But it is in the next exchange that we receive some confirmation of what we may already have begun to suspect. Joe asks Thin Amren if he knows Treacle Walker, to which he responds,

‘Me know that pickthank psychopomp?’

Now, a ‘pickthank’ is an ingratiating flatterer, but a psychopomp (which Joes rationalises as ‘cycle-pump’ just as he makes ‘Axis Mundi’ ‘ask us Monday’) is one who guides the souls of the (newly) dead from one world to the next (it is also one of the titles given to Hermes, messenger of the gods). The inference to be drawn is that Joe has died, either before the story starts, or else early on. On the one hand, there is that singular moment of inner thought I noted on the first page,

Quick, Joe. Now, Joe

Which I associate with a line from WB Yeats’s The Cold Heaven:

when the ghost begins to quicken,
Confusion of the death-bed over

(‘Quick’ of course can mean ‘alive, living’ as in ‘the quick and the dead’). This could point either way: Joe certainly undergoes a sustained period of confusion which only clears when he asks (on the penultimate page) ‘Treacle Walker, am I dead?’ but we might also take it to be the starting point of an altered mode of existence. Treacle Walker’s response to Joe’s question is

‘I will not say you are dead. Rather, in this world you have changed your life, and are got into another place.’
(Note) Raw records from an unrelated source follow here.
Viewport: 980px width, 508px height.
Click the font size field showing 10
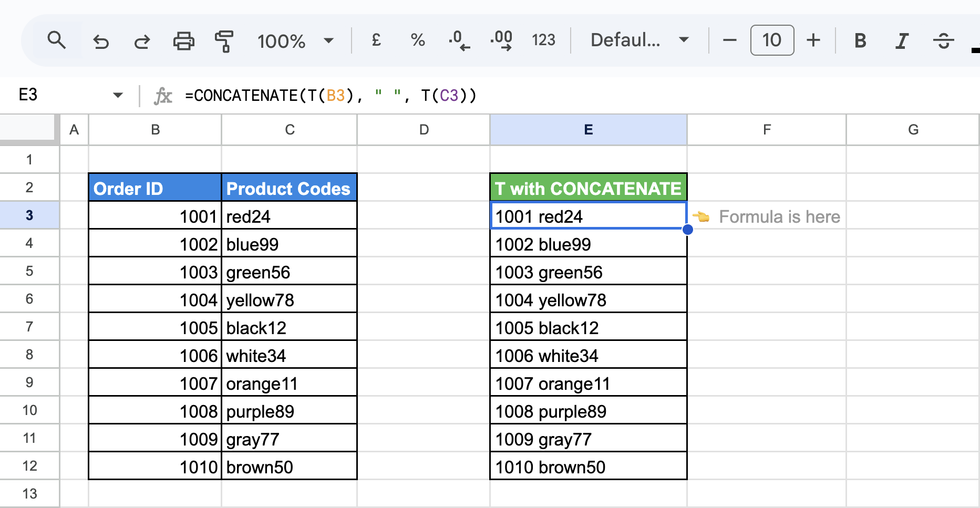pos(772,40)
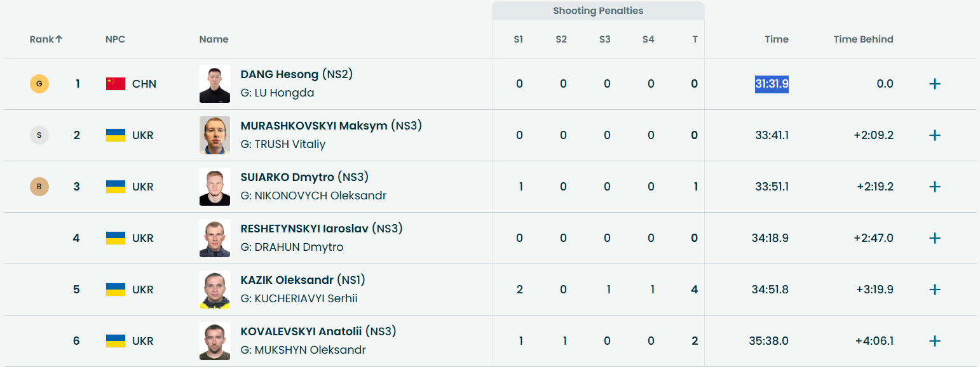Expand details for DANG Hesong row
The width and height of the screenshot is (980, 367).
coord(934,84)
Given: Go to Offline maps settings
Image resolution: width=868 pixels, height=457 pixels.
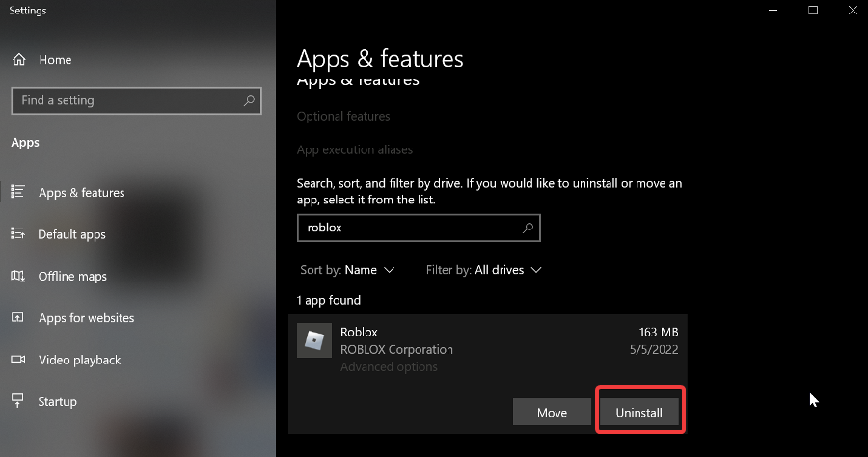Looking at the screenshot, I should point(72,276).
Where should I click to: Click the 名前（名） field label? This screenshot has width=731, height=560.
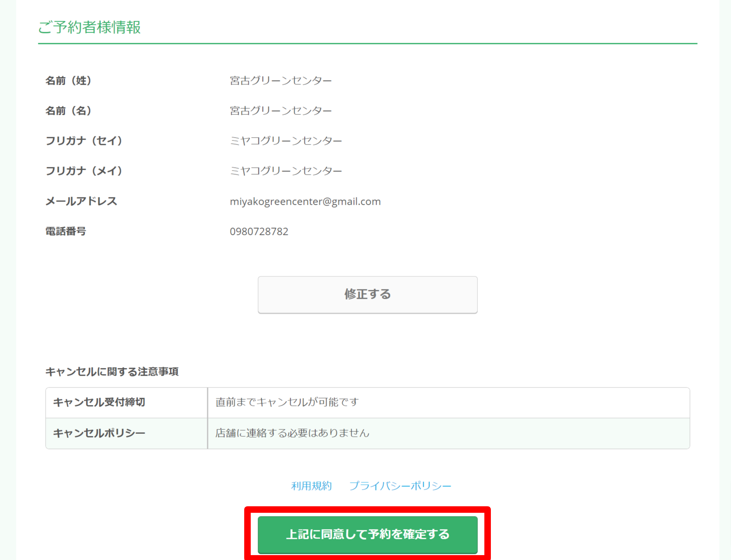[x=68, y=111]
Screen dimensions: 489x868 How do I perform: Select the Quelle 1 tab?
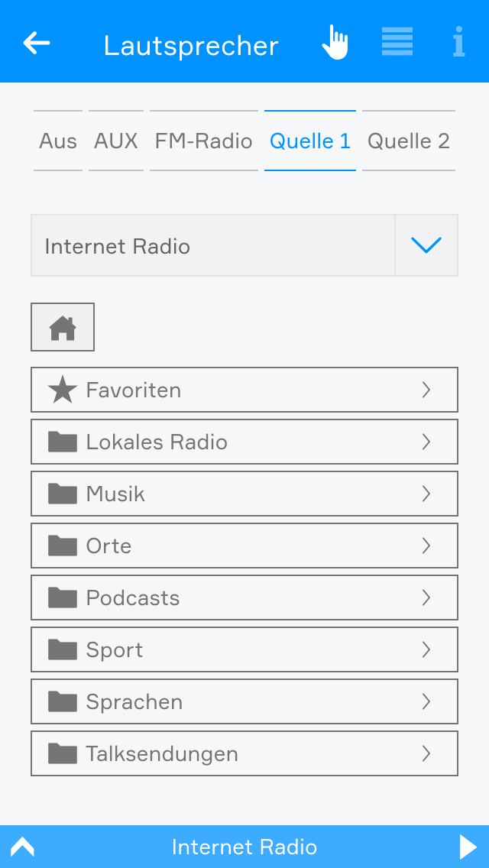point(310,141)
On the other hand, the momentous thrice-repeated summons (‘no body wishes to come in’) that panics Joe into opening the door and letting in ‘a hurlothrumbo of winter… a lomperhomock of night. Nothing more’ might also be a candidate for the moment of dissolution, at once momentous and insignificant – not that it really matters. In one interview, Garner observes that Treacle Walker and Joe are in some sense alternative versions of himself: Walker is the classics don he might have become, had he stayed on at Oxford, while Joe is the boy he might have been had he never gone to Manchester Grammar School – and one way that might have happened is if he had died beforehand, which Garner almost did from childhood illnesses, on three separate occasions.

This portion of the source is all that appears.